After much trepidation, I’ve finally gone and done it. The 10th generation Kindle makes both the first e-ink device I’ve ever owned, and the first Kindle I’ve actually bought.
A good number of years ago I ended up “Winning” an HDX 7
from a developer raffle that a certain audio company was doing at the time. But I’ve never had one of their dedicated e-readers, and the only Amazonion devices I’ve bought over the years have been their Fire TV boxes, a product I’ve come to enjoy.
For me the HDX7 was both surprising and novel. On one hand, it was pretty much free; on the other it was pretty cool. The device’s battery life and performance was spectacular for its day. Comparable hardware for the day would have been a Nexus 4, if you traded all the Googly services for battery life that was more like a week of mixed us / when the heck did I even plug this thing in, kind of idle time.
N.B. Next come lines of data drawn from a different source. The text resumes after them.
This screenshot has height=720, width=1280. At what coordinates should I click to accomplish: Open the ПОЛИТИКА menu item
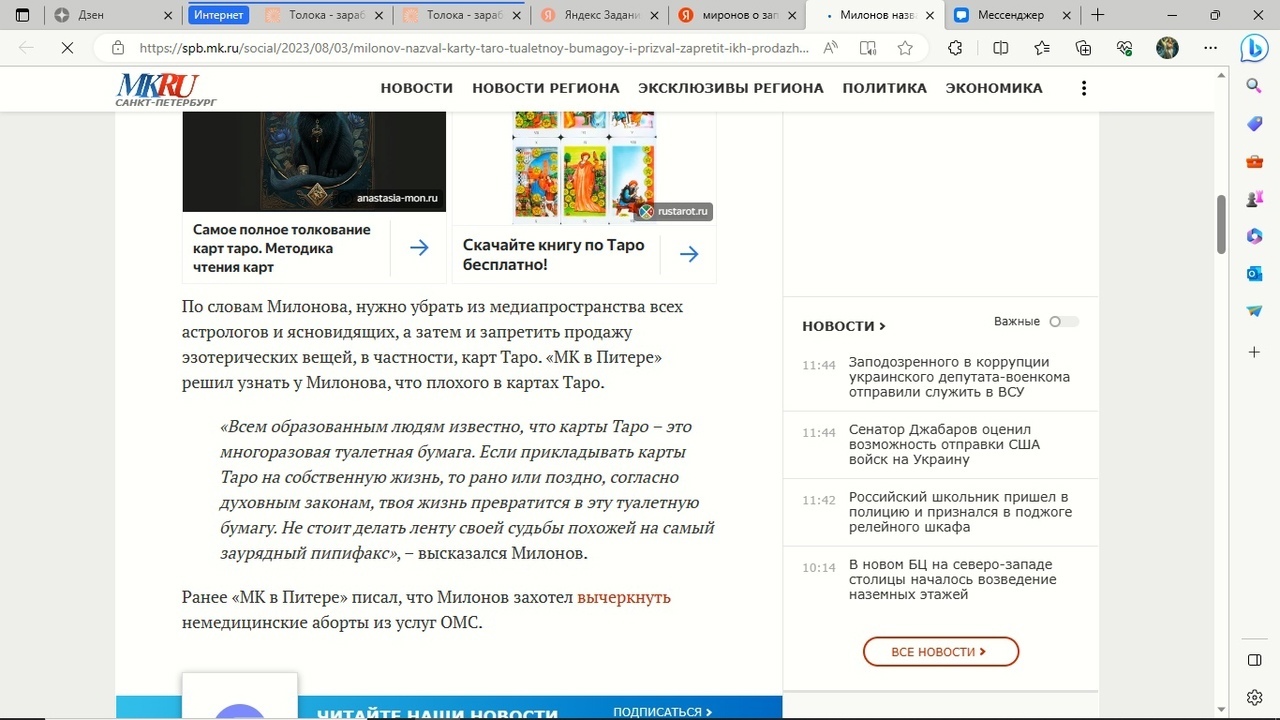point(884,88)
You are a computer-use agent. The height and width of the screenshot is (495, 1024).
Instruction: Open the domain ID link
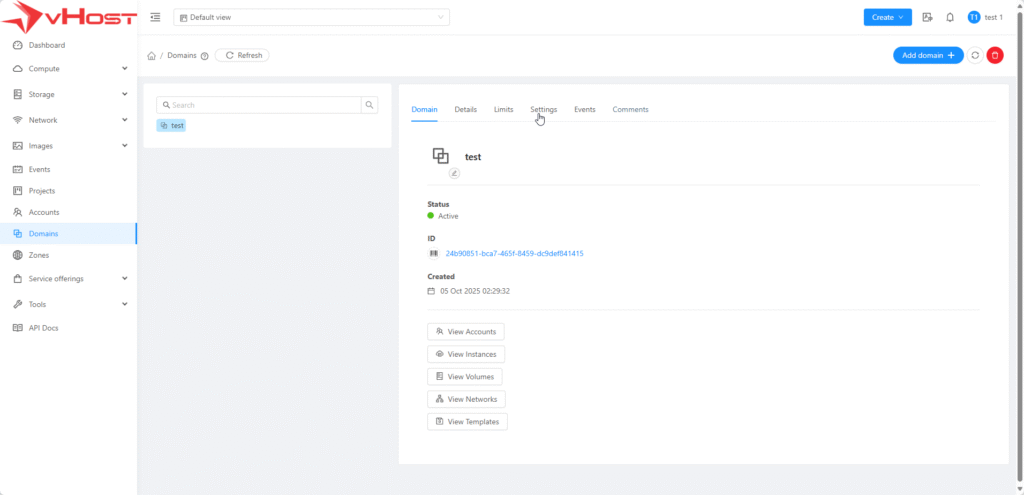(514, 254)
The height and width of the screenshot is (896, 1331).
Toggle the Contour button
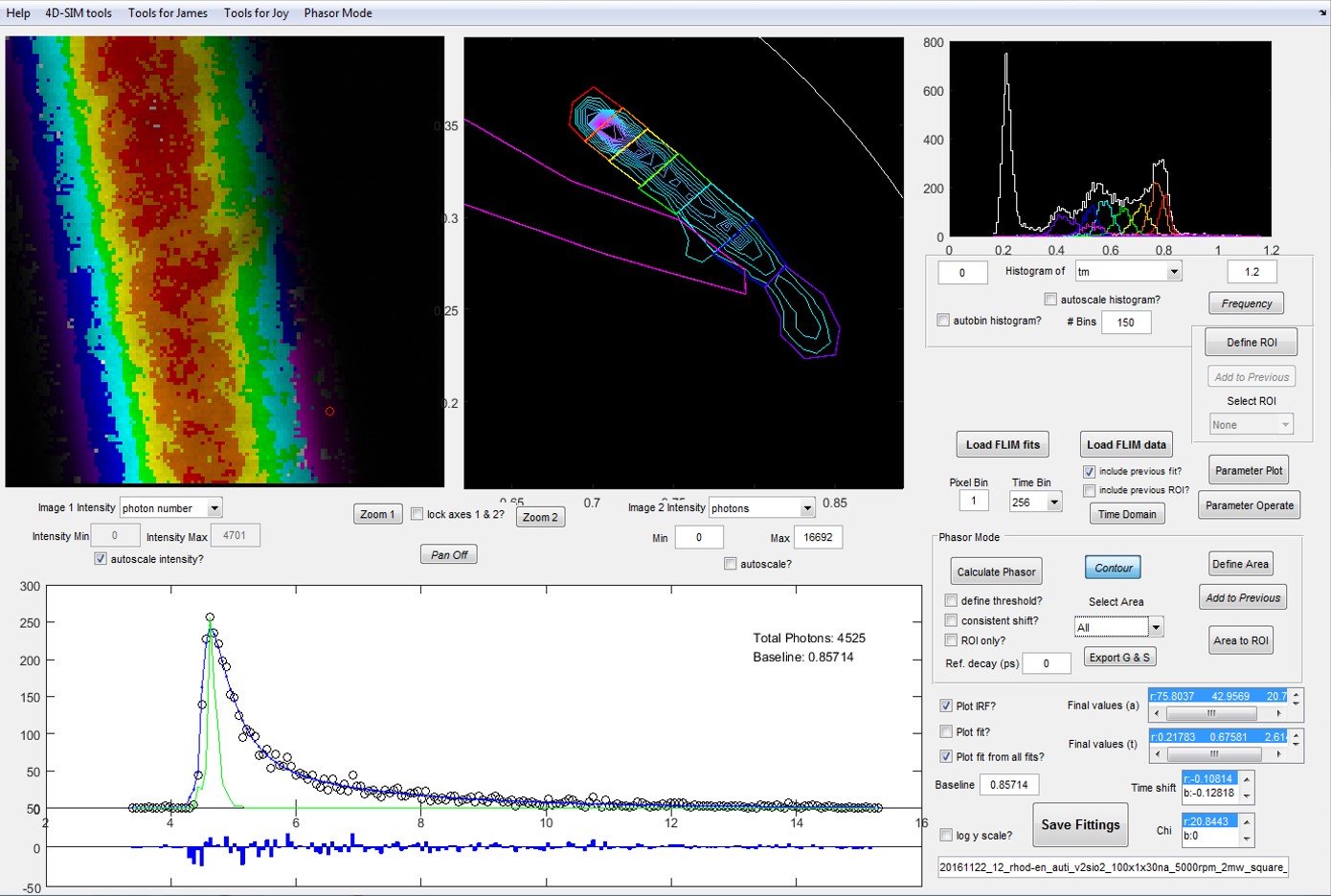1113,568
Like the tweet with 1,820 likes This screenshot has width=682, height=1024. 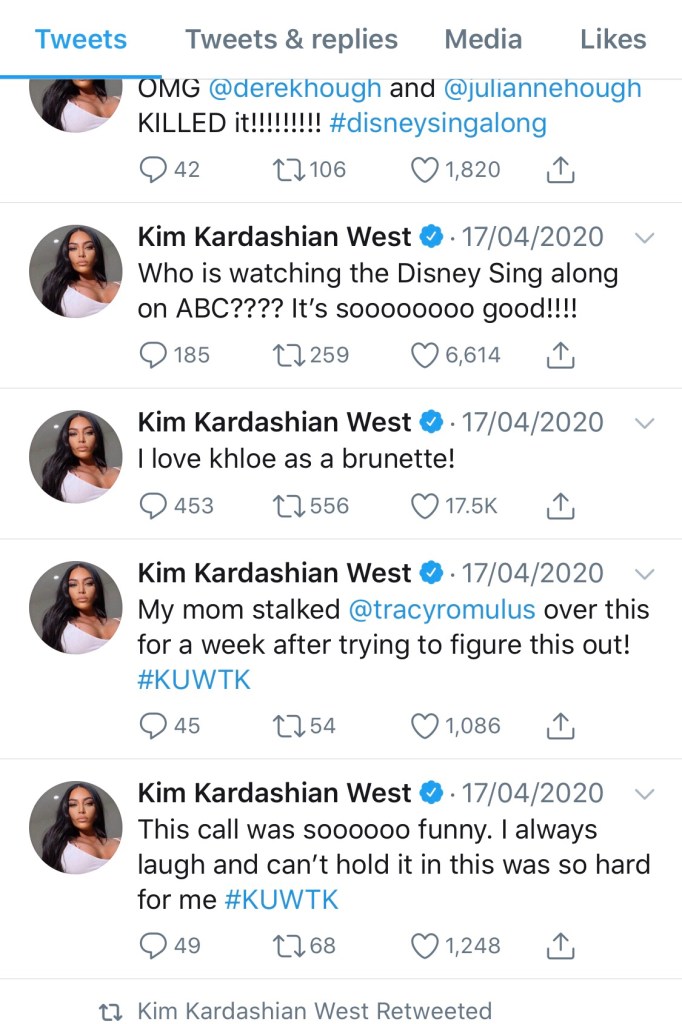[426, 170]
Back then my content was more mixed. Amazon Kindle, Google Play, and various odds and ends made up my repository of books. I have gigs of files on my private server from back when I was a heavy use of Calibre. I’ve made pretty good use of the lit’ HDX for reading over the years.
Amazon would go on to become the dominate source of e-books over the decade. But still I never bought one of their readers. In fact, I posted
nearly a decade ago about how unlikely me and an e-reader were. That was before tablets came to dominate my computing life. So even after the Tabletination I never really saw the point in a purpose built e-reader versus a standard tablet.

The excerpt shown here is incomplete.